Raoul Cauvin passera sa pré-retraite à buller
BD•Le monde des petits Mickeys n'est pas épargné par les rumeurs. L'une d'elle annonçant la retraite de Raoul Cauvin -scénariste belge dont plus de cinquante millions d'albums ont été vendus!-, 20 Minutes a interrogé l'intéressé...Olivier Mimran
53 ans de carrière, 25 séries créées et plus de 50 millions d’albums vendus… Vous allez jouir d’une retraite bien méritée?
Et bien non, figurez-vous! Je prends ma pension mais… je n’arrête pas d’écrire des scénarii pour autant! Cette fausse information est née d’une erreur de communication en Belgique: C’est une chaîne de télévision qui a annoncé « Cauvin chez Dupuis, c’est fini ». Ce que d’autres chaînes ont interprété comme l’annonce de ma retraite. Bref, on croit aussi en Belgique que j’arrête de travailler. Mais il n’en est pas question (rires).
C’est un gag que vous auriez pu écrire?
Je n’aurais jamais osé, même si ce genre de choses ne peut arriver qu’à moi (rires). Rendez-vous compte qu’un copain, paniqué, m’a téléphoné pour s’assurer que je n’étais pas mort! La réalité, c’est qu’avant, j’allais aux éditions Dupuis plusieurs fois par semaine. C’est ça, qui est terminé. J’ai eu peur qu’un jour prochain, on découvre un petit tas de cendres dans mon bureau (rires). Mais je vais continuer à travailler sur tout, sur Les tuniques bleues et sur Cédric, Pierre Tombal, Les femmes en blanc, Les psy, L’agent 212 etc. Finalement, rien ne change, sinon mes habitudes matérielles.
Au moins, ça fait parler de vous. Ça doit être frustrant de rester dans l’ombre quand on a vendu autant d’albums?
Quelle importance? Quand je regarde derrière moi, je suis heureux d’avoir pu exercer ma passion toute ma vie. Alors je vous jure que ça ne me dérange pas de ne pas être célébré. Au contraire, même, parce que quand on vous met en lumière, on peut aussi vite vous éteindre. Je suis juste satisfait et heureux de savoir que j’ai amusé, touché, passionné cinquante millions de lecteurs. Mais c’est tout.
Cauvin «assailli» par ses personnages - ® François Walthéry & éd. Dupuis
C’est aussi l’occasion de regarder en arrière, de faire un point sur votre carrière?
Effectivement. Et de constater que quand on a vécu l’âge d’or de la BD franco-belge (les années 1960-70) et côtoyé des gens aussi extraordinaires que Roba, Franquin etc -d’une gentillesse et d’une humilité incroyables- on peut mourir heureux. Enfin, pour ça, je compte bien prendre mon temps (rires).
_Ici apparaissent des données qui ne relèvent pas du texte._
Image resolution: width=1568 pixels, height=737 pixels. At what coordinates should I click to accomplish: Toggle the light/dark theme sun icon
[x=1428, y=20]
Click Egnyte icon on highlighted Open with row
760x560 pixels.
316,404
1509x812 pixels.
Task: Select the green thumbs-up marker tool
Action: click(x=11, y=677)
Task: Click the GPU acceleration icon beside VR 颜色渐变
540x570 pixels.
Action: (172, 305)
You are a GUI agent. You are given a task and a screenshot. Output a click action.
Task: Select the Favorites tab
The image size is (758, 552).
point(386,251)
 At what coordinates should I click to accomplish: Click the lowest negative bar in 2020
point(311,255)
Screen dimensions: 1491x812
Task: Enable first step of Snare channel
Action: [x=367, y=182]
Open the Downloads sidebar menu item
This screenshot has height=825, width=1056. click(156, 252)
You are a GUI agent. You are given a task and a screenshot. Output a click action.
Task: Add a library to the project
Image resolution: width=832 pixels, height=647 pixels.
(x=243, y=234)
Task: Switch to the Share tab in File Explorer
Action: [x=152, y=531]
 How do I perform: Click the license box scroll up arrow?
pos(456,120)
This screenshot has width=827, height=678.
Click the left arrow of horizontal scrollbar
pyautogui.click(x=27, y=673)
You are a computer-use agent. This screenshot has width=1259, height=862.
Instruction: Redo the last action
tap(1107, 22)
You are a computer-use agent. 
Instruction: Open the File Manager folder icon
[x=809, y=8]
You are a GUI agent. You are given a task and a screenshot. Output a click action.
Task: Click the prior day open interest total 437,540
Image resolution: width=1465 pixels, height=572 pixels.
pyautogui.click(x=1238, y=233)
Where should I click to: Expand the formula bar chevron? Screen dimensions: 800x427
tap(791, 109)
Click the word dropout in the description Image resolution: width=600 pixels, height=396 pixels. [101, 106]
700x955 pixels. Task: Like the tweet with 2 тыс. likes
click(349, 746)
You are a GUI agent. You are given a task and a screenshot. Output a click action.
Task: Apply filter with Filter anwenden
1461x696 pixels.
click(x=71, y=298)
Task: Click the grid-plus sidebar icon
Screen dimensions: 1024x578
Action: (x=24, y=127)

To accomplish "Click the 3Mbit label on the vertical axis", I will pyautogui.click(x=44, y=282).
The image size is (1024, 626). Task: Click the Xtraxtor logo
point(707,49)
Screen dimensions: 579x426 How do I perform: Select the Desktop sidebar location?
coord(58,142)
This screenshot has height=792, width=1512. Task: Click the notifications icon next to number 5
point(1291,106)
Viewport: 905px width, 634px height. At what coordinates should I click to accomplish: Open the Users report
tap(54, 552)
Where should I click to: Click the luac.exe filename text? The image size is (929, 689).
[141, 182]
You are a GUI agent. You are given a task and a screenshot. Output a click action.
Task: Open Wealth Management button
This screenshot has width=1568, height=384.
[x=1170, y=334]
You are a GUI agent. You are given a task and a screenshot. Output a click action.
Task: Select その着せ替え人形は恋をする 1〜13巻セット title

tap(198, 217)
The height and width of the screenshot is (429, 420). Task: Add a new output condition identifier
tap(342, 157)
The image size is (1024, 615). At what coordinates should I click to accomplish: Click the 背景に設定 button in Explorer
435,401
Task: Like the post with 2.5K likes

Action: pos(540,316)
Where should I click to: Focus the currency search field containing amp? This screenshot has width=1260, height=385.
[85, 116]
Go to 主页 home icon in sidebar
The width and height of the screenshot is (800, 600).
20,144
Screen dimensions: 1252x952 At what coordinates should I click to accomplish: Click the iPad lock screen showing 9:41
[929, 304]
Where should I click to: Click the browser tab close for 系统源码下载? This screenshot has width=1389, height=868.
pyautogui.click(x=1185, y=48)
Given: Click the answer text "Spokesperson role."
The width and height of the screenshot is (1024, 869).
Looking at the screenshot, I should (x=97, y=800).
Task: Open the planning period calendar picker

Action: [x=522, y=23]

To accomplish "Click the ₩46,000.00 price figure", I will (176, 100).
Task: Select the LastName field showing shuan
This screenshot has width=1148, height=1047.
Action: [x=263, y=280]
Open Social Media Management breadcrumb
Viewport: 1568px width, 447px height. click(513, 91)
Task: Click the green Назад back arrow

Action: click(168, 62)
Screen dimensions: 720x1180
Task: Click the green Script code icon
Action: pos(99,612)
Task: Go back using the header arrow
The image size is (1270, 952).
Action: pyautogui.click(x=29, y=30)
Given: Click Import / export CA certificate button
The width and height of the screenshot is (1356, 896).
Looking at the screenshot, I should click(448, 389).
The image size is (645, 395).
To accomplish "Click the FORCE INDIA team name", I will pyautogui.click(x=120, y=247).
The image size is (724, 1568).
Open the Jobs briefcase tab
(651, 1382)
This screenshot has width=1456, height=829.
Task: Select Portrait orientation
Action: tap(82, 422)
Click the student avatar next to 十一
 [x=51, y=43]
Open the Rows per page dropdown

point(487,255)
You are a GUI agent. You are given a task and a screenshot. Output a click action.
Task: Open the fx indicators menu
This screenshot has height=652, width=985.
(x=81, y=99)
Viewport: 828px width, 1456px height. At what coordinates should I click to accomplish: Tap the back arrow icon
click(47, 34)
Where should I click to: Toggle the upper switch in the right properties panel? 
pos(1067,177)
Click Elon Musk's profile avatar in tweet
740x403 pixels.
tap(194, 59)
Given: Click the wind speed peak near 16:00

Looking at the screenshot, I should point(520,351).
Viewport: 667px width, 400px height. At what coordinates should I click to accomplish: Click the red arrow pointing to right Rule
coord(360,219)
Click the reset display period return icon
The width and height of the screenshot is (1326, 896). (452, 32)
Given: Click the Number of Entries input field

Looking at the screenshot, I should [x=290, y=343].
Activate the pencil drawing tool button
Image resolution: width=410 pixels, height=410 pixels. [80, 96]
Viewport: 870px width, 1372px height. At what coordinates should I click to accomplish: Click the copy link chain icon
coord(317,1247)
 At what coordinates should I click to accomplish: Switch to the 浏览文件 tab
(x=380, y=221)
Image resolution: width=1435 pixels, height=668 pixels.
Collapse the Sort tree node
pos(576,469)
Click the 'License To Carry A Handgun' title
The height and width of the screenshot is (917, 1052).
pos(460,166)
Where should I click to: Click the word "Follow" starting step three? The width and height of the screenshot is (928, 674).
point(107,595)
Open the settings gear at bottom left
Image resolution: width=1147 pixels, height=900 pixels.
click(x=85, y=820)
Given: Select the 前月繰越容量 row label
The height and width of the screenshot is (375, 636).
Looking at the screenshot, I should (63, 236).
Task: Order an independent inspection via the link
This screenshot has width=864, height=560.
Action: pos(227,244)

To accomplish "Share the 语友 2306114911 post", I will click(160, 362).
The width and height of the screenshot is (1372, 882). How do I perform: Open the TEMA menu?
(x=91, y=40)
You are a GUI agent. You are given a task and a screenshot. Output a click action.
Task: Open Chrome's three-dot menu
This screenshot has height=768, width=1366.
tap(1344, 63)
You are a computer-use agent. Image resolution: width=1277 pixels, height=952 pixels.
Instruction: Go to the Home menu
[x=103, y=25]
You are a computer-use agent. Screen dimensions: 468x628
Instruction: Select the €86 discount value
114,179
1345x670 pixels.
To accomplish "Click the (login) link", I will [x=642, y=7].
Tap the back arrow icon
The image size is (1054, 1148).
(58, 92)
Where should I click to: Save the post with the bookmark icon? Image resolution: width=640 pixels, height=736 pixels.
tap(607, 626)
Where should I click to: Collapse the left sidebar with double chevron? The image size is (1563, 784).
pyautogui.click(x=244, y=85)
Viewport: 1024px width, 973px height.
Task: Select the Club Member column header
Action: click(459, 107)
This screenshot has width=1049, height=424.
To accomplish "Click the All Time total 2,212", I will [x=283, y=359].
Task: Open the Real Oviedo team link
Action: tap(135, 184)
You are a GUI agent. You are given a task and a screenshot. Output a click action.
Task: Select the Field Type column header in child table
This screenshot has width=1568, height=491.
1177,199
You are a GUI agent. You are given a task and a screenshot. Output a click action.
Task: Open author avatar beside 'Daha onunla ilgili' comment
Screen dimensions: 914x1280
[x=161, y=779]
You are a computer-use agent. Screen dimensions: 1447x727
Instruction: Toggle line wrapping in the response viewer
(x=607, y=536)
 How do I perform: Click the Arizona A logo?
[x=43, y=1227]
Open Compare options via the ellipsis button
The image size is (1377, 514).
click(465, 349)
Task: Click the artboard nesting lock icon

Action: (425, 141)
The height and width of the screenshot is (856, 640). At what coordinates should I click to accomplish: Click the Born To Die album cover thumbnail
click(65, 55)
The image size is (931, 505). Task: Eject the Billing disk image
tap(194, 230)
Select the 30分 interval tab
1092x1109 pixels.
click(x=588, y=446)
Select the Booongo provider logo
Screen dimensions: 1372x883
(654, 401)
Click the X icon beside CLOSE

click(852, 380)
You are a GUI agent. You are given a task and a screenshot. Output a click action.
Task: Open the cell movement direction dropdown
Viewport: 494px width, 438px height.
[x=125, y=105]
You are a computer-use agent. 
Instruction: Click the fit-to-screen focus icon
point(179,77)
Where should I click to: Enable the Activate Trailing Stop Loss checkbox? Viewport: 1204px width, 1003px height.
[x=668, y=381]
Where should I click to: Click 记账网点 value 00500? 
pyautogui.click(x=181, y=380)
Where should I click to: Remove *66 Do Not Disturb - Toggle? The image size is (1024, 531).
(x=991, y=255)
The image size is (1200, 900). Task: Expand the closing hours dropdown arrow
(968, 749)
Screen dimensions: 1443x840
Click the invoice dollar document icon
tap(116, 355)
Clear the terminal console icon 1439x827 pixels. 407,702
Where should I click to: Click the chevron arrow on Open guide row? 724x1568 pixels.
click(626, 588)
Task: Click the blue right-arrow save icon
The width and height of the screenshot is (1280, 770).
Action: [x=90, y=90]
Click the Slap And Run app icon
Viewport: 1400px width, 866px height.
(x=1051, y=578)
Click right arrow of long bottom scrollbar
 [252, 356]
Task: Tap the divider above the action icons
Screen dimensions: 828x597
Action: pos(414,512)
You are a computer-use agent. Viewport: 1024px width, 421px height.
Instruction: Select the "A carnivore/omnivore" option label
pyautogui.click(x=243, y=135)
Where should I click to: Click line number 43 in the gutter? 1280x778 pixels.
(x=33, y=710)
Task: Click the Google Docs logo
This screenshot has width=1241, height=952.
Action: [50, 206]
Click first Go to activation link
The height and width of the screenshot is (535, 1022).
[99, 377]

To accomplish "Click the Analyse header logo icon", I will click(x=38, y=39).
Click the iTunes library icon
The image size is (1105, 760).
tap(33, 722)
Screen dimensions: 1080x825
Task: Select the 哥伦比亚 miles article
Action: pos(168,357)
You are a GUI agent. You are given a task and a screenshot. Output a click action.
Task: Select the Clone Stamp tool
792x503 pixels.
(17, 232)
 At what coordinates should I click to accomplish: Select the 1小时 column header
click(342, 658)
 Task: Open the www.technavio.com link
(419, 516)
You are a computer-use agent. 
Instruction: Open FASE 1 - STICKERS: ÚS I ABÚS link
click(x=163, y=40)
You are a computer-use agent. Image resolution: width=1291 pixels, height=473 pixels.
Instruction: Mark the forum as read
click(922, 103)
Vous avez aussi dû constater combien le métier de scénariste, jadis décrié, a évolué?
Absolument: les très bons scénaristes sont aujourd’hui très recherchés, parce qu’une bonne histoire sauve un mauvais dessin alors que l’inverse est faux! Mais c’est aussi valable pour le théatre, le cinéma etc. Quant à la bande dessinée en général, c'est terrible combien elle a changé! Je ne parlerai pas des histoires car je ne serais pas objectif. Mais le dessin! Je respecte tous les dessinateurs et leurs modes d’expression, mais bon, dans le temps, les graphismes étaient lêchés, les phylactères bien calligraphiés etc. Maintenant, on peut tomber sur des albums illisibles! Il existe bien sûr des artistes extraordinaires, mais il sort quand même énormément d’albums minables.
Cruel constat !
Le plus cruel, c’est que je deviens comme mon père, qui écoutait du Tino Rossi alors que je trouvais ça nul. Maintenant, c’est moi qui encense les anciens alors je trouverais normal que les plus jeunes me trouvent nul (rires).
Quels sont vos projets de «vrai-faux pré-retraité»?
Continuer à servir le plus longtemps possibles mes séries. Mais je travaille aussi sur un one-shot réaliste, et c’est une grande première pour moi, un vieux rêve. Je n’ai pas encore choisi de dessinateur, j’attends d’être satisfait de ce scénario. Mais c’est très excitant, j’ai l’impression de rentrer de nouveau dans la peau d’un débutant.